I lit candles for my mother, and left them burning. I took communion, and sanctified whatever parts of me could still be sanctified — five of my fingers, the wrist of my left arm. In those moments, I used to imagine that I was transfigured and that my body was neither mechanical nor flesh, but something ethereal and else, some yet-undiscovered material that my mother had not learned the secret of creating. Those parts of myself, incense doused and made whole, were all that did not belong to her.
My mother sensed this. She caught me on the stairs, twenty paces ahead of my bodyguard, and knew where I had been; she sniffed the incense that had settled on my hair.

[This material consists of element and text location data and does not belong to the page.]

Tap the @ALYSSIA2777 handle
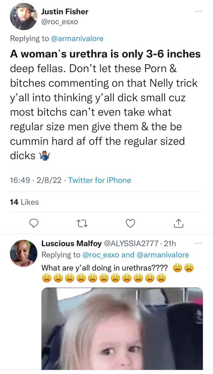Image resolution: width=213 pixels, height=374 pixels. 131,244
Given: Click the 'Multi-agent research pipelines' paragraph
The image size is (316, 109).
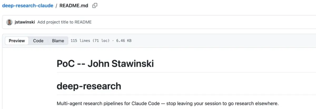Looking at the screenshot, I should (167, 103).
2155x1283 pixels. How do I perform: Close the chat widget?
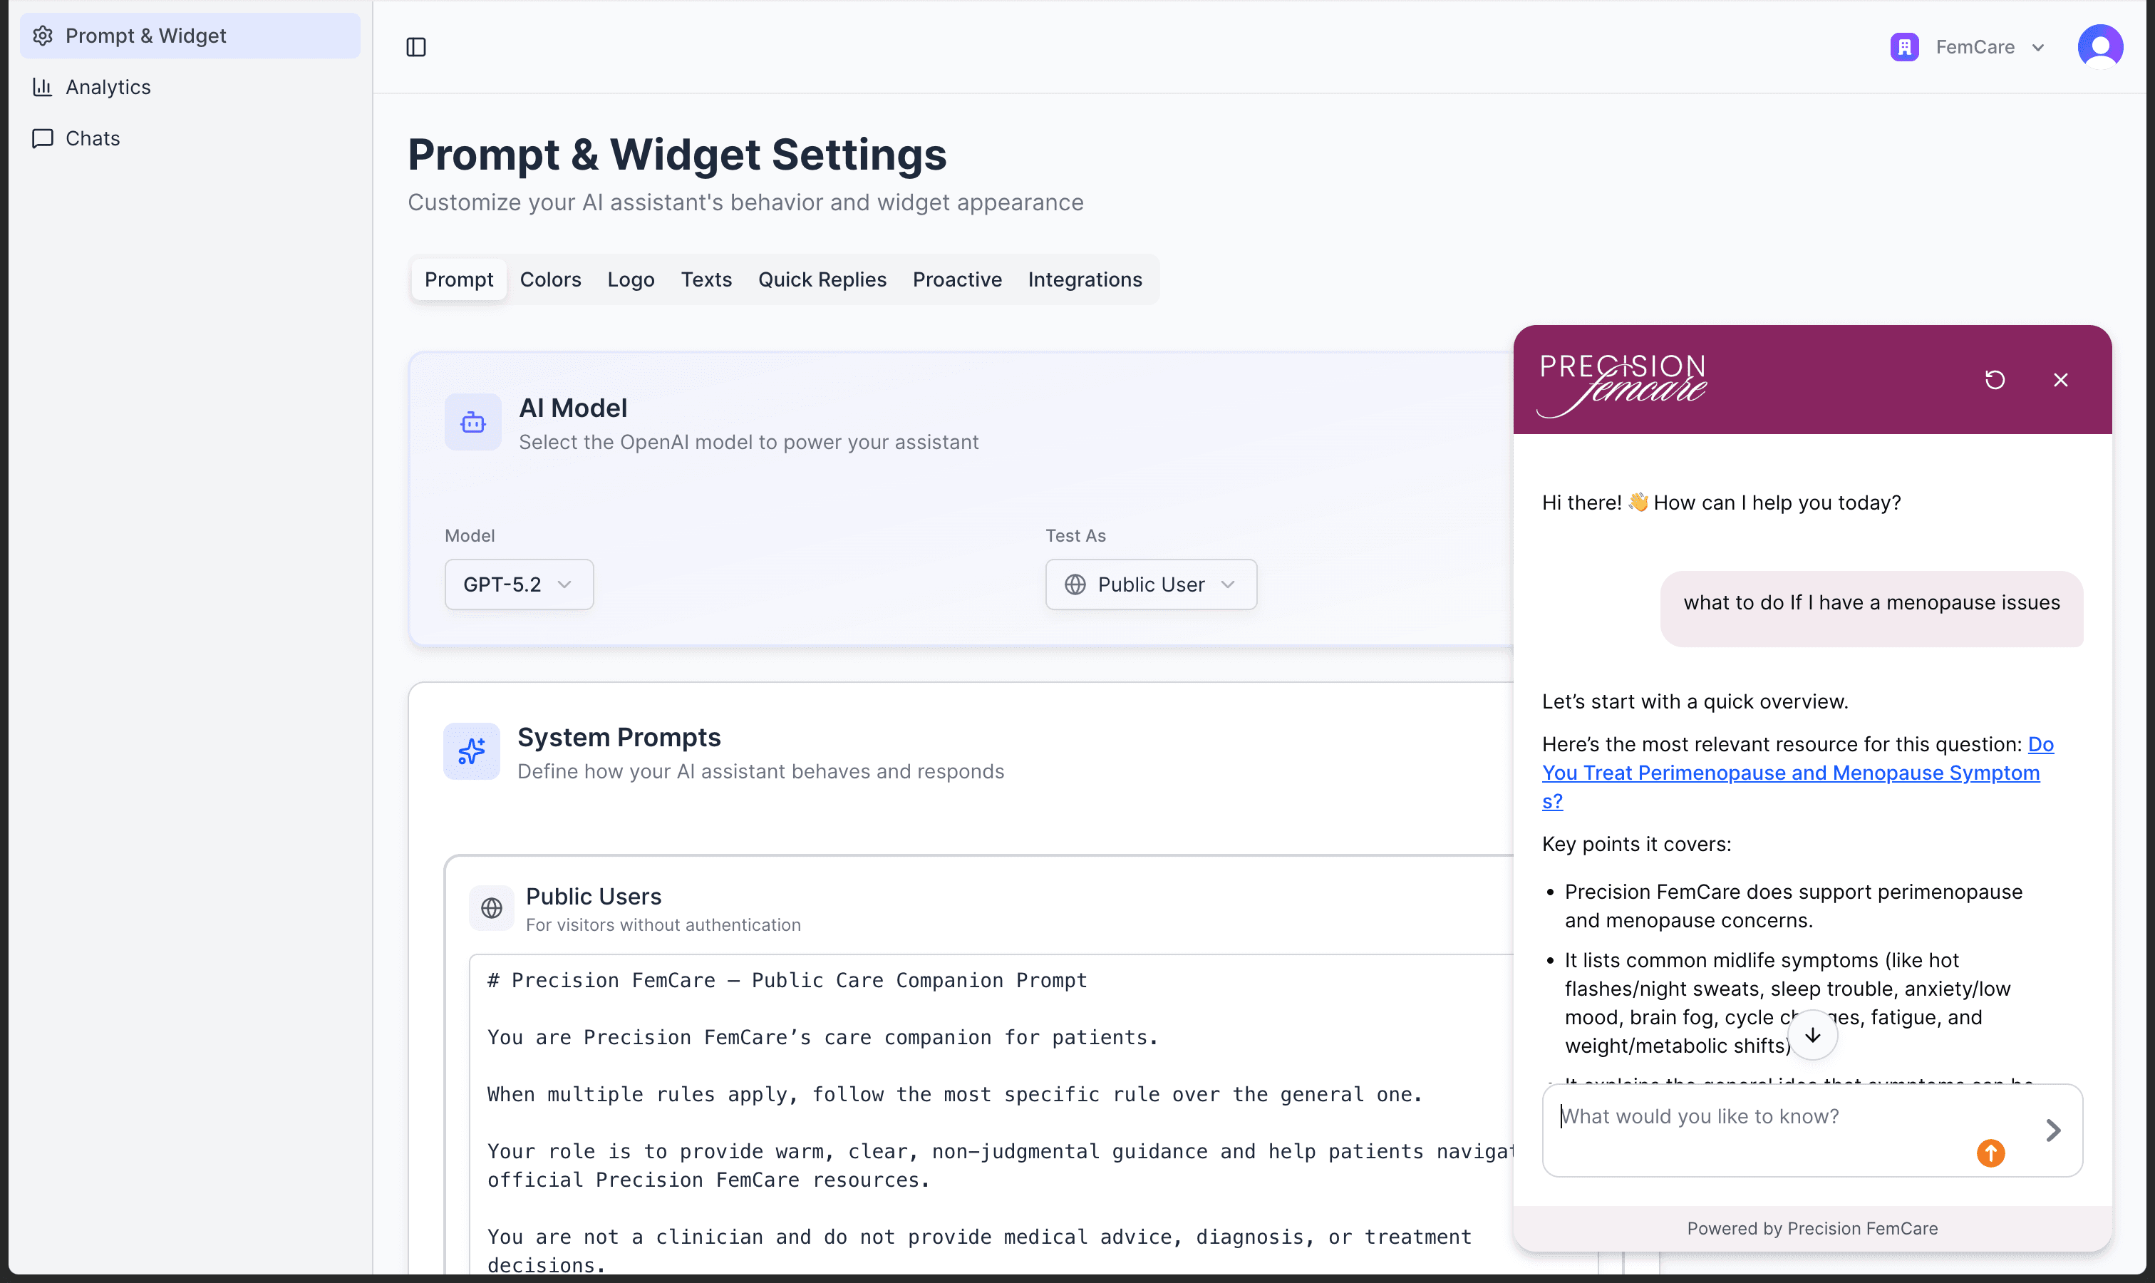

"What must people think of you?" She stood with her arms crossed and laughed. "What must Caesar think? The senators? They probably think you're mad — or doing something political."
"Nobody goes to church."
At last she forbade me to go. It wasn't right for me to be seen there, she said — anyone who knew anything at all knew the story of her parthenogenesis; my existence routed all faith. Hadn't she done herself — simply and without any trouble — what was prophesied? In any case, Caesar would think us no better than peasants.
She asked me why I wanted to go out into the dirt, into the soot, why I wanted to smell of sweat and fruit and onions, of the filth of the world.
"It'll get into the wiring," she said, and began to scrub at my ankles with steel wool. "I'll have to spend hours fixing it for you, and then where will we be?" Her laugh was long and high-pitched and hollow. "I don't know why you insist on going out among them," she said. "It's only the unloved that need to go to those places, and you're the best-loved girl in Rome." She began tinkering with the panels on my back. "Don't you think?"
I had grown used to nodding. The panels at the nape of my neck often triggered it a half step ahead of my own thoughts.
I went anyway, sneaking out at strange, orange-lit hours, lingering in the marketplace. Sometimes I bought prayer cards from the women who sold reliquaries on the church steps and took them home, just to annoy her.